Seguí caminando y pasé, y mientras seguí mi paso me di cuenta que era la primera vez que había hecho algo así. Nunca te había evitado, nunca había hecho nada por el estilo en mi vida para esquivarte. Y aquella tarde, ¿será posible?, acababa de hacerlo. Caminé las cuadras que me quedaban envuelto en una sensación para nada buena. Amarga. Esconder esconden los que tienen algo para ocultar de sí. Yo no. Yo nunca tuve nada que ocultar de mí, y menos en nuestra relación. Pero vaya uno y míreme a mí, cruzando una avenida, haciéndome olímpicamente el otario para que no me viese alguien a quien no nunca tuve nada que ocultar. Esquivando estatuas inexistentes. Gambeteando incertidumbres que en verdad yo mismo las provoco.

Durante esas dos cuadras, tratando de entender por qué una relación tiene como desenlace que uno se esconda del otro, se me pasaron por la mente cosas que hicimos juntos, las risas ahogadas en la inocencia de lo finito, las conversaciones que me costaron volver a tener nuevamente con alguien tiempo después. Preferí de todas maneras evitarlo, esquivarle también a todo eso. Esquivarle a nuestra historia, a lo que fuimos, a lo que podríamos haber sido. No tiene sentido, supongo, seguir tratando de darle forma a algo que jamás pudo tener.

Torcí en la esquina y tuve ante mis ojos la estación. Doblando esa cuadra la perspectiva del barrio cambia completamente, lo que son edificios de oficinas y departamentos dejan de serlo donde está la estación del tren. Todo cambia en cuestión de segundos. El día queda atrás, las obligaciones también y, sobre todo, vos también. Doblar en esa esquina es entender que ya no te voy a ver más, al menos hasta el día siguiente. Doblar en esa esquina es entender que las posibilidades de nuestros encuentros dejan de encontrarse, porque esa cuadra que yo hago para tomar el tren, vos la hacés todos los días en sentido contrario para tomarte el colectivo.

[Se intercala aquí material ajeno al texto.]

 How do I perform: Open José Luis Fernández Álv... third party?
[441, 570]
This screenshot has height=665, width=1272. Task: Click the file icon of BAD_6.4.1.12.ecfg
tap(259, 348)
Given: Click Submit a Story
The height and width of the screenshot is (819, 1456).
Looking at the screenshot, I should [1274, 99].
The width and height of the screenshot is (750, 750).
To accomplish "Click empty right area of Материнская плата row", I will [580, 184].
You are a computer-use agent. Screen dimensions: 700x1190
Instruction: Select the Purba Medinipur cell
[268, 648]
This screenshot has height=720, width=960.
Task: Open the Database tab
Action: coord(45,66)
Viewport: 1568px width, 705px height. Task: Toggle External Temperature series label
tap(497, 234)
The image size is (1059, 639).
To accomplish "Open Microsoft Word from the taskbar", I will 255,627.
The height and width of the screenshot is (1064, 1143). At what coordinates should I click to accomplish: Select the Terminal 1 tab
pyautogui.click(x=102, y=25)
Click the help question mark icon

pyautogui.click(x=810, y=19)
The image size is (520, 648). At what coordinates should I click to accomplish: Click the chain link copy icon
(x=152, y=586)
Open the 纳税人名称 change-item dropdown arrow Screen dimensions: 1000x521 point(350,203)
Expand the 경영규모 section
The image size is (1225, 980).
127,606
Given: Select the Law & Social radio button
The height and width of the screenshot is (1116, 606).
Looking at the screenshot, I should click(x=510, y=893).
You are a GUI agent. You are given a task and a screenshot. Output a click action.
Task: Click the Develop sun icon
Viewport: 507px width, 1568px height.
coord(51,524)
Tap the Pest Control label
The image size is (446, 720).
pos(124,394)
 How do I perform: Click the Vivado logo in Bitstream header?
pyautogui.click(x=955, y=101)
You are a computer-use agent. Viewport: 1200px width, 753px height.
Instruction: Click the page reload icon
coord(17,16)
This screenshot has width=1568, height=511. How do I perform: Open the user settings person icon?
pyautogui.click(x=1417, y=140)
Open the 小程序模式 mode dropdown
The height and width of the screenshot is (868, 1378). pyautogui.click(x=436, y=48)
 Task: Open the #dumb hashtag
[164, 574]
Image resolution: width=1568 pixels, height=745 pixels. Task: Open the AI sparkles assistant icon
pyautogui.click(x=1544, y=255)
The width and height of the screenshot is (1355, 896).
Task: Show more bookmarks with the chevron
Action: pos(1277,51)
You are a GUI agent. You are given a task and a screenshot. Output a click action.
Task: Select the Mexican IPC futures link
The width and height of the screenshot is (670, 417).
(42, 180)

La estación estaba completamente vacía y supuse que un tren acababa de pasar. Al ver eso, entendí que me esperaban unos quince minutos frente al batallón municipal, que a esas horas se presentaba vacío y silencioso. A lo lejos algún que otro auto, algún que otro colectivo se hacía oír, pero no mucho más que eso. Y era por eso, pensé, que me había parecido raro a lo lejos oír algunas voces y —entre ese rejunte de vocablos que se dispersaban en el aire— mi nombre ser llamado.  Me había parecido raro, también, mientras me nombraban, escuchar pasos dispersos y asimétricos en la lejanía aparentando acercarse en algo que parecía ser una corrida. Me había parecido raro, pero me quité la idea de la mente, entendiendo que pensar tanto en estas cosas me había terminado por atrofiar las neuronas. Me había parecido raro, pero me dejó de parecer. Me dejó de parecer porque de repente sentí cómo alguien me tocaba el hombro y, al ver que me daba vuelta rápidamente casi que asustado, se peinaba como podía los castaños pelos que aún le quedaban al viento producto de semejante corrida, y se aclaraba la voz mientras mis pupilas se dilataban, y me preguntaba por qué. Por qué carajo no había frenado en la esquina del bar a saludarla.